People are naturally curious, not sick. Not only do I find your judgemental attitude disturbing, but I beleive that the main reason you posted this page is because YOU DO NOT HAVE THE VIDEO. YOU ARE A FRAUD, a desperate individual trying to generate traffic with something he does not have. You don't have the video, but you sure as hell wan't to make sure that the phrase "Daniel Pearl's decapitation shows up in all search engines. Good bye, sicko.
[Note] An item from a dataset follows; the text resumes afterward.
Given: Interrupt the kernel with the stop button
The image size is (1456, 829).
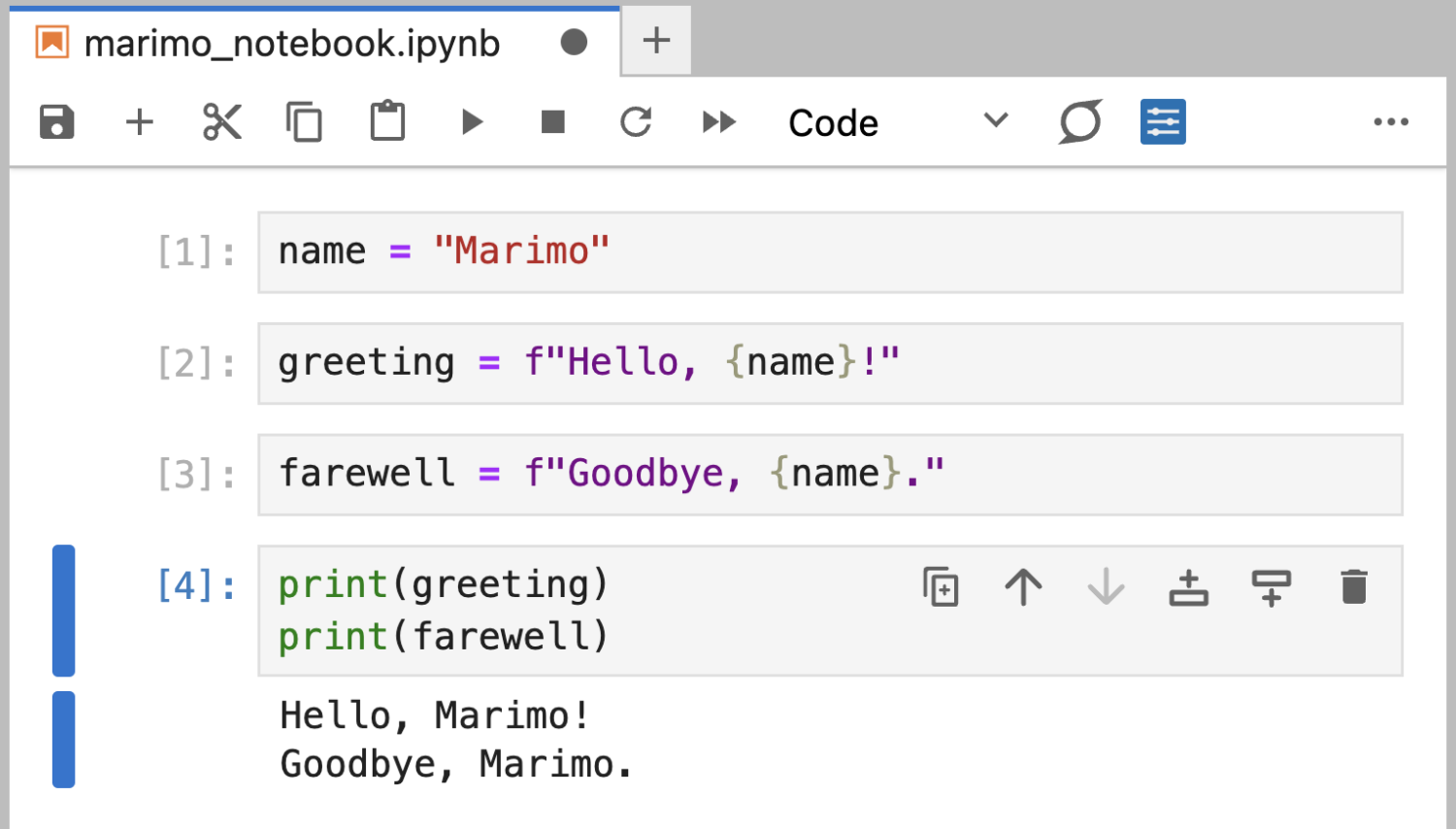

Oh, yes, the only reason Daniel Pearl should ever be mentioned on the web is if you're hosting the video of his murder. Unfortunately for you, a search of those terms yields dozens of pages of results, the majority of them weblogs where people state their opinion about the video. You do still allow me to post my opinion on my site, don't you, Mr. upyours@biteme.com? And if I was truly whoring for traffic, I'd be making people like you happy by hosting the video. I'd have more traffic than you could count, the FBI at my door, with my site mentioned in many news reports. But if you were a smart searcher, you'd be including video file extensions in your search terms (no, I won't list them here ... then people expect to find the video here!), eliminating sites like mine. Instead, you end up here leaving your anonymous rant, frustrated with me because you can't find something your average Net connected 14 year old saw last week. "Good bye, sicko." Likewise, I'm sure.



"They get to grow up thinking this kind of atrocity is normal." I have more faith than that in the persistence of people's native moral sense, including that of teenagers. In a sense, this kind of atrocity is normal -- human history is full of it. Teenagers are generally riveted by this realization. It's part of being an adolescent: realizing that life is, or can be, a grand guignol. On the other hand, we call it by words like "atrocity." That means something too. When I was a kid, I was compulsively fascinated by Holocaust photographs. Did I grow up thinking that sort of thing was "normal"? I did not. Have more faith in today's kids.